As to Lan, he is a very honor-and-duty-bound person. Nyn knew that even if Moiraine released him (which I don't remember if something like that was established as possible at this point of the series), he still couldn't have lived with himself if she died because he broke faith with her and wasn't there to protect her. Which is why Nyn refused to let him come to Tanchico. And yes, she is constantly afraid of older people/men  usurping her agency and authority, which leads to her extremely overbearing behavior. But she is not wrong  about them trying to do so! IIRC she also doesn't know about Thom's nephew because people in WoT never exchange information if they can help it, sigh.

Concerning the Sea Folk - didn't you say that the Panarch being in charge of collecting money while the king spent it signified her being responsible for domestic sphere and now for the Sea Folk the cargomaster being in charge of earning money means that the captain, who spends money is in charge of domestic sphere? Kinda contradictory? The captain decides where the ship goes and also makes long-term agreements. Not that I love the gender-essentialism of WoT or how the responsibilities are divided in most ofthe  depicted cultures, but the Sea Folk are not egregious in this respect.

Rand decided that he can't allow himself to be blackmailed by threats to the TR, so he pretends not to care what happens there. Mat loves his new life and isn't looking back. OTOH, it is also made very clear that the iron hand of the author Pattern is keeping him close to Rand at the moment. He would have happily left Tear to go relieve people of their money elsewhere, but he couldn't and then he was told that he needed to go to Rhuidean or die. So now he is stuck in the Waste.

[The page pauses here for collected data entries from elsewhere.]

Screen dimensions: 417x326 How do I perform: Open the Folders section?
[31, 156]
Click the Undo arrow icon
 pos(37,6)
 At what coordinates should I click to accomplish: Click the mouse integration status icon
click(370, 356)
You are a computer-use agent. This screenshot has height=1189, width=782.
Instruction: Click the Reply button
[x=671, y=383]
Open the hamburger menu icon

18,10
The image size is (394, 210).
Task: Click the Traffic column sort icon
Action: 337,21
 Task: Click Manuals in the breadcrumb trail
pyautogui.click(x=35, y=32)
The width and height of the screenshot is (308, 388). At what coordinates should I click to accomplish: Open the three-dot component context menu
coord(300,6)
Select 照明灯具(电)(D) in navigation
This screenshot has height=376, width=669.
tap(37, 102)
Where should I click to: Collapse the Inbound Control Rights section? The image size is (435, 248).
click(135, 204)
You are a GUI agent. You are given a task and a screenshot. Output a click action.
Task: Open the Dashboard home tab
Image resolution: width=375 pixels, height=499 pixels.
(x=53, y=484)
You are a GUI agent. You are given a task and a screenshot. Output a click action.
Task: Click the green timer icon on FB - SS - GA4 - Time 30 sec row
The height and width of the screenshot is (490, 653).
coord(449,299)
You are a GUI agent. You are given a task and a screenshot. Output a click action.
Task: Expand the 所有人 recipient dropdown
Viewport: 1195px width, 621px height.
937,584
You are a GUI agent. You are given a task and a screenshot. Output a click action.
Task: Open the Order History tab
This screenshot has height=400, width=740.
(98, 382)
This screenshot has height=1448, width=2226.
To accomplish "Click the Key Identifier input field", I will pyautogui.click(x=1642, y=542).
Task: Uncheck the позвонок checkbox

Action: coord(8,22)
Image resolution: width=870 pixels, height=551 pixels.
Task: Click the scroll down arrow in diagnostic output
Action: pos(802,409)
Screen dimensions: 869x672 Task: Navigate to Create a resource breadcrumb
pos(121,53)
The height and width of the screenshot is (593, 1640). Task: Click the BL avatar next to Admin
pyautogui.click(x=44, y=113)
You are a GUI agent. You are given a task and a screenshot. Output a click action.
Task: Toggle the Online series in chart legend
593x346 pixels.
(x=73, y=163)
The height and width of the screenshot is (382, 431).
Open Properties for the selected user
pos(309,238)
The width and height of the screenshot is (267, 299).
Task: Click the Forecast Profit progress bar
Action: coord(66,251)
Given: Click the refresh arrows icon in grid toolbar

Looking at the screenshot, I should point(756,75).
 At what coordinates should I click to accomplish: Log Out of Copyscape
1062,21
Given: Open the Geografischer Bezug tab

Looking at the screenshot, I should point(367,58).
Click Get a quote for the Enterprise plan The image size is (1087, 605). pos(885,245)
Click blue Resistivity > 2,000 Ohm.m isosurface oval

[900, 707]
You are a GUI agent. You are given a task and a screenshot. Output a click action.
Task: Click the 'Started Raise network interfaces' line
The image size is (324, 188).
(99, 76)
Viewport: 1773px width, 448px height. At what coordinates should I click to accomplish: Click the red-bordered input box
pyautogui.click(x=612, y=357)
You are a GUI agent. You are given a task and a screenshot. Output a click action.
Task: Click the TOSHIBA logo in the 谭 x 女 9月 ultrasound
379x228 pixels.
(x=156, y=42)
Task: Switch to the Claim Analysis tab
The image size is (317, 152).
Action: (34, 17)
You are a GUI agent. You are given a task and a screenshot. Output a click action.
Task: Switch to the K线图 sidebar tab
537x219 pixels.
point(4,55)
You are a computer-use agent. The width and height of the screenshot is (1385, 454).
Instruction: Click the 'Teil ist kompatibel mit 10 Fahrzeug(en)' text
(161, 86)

Yea, an average Aielman is very invested in their rigid customs and ignorant of what happened 3 millenia previously. And Jordan somehow seems to think that the Wise Ones are better than the Aes Sedai, when they seem to me far more culturally blinkered and less willing to change their views when confronted with new facts or compromise with other cultures. Aviendha is forced to join the Wise Ones because she is a sparker who is on the cusp of her first channeling or already channeled. The Aiel find all such women and train them, so that 3/4 of them don't die like happens to the wilders elsewhere. But the price is that they have to join the Wise Ones. The 2 ter'angreal tests are supposed to weed out the unsuitables, but...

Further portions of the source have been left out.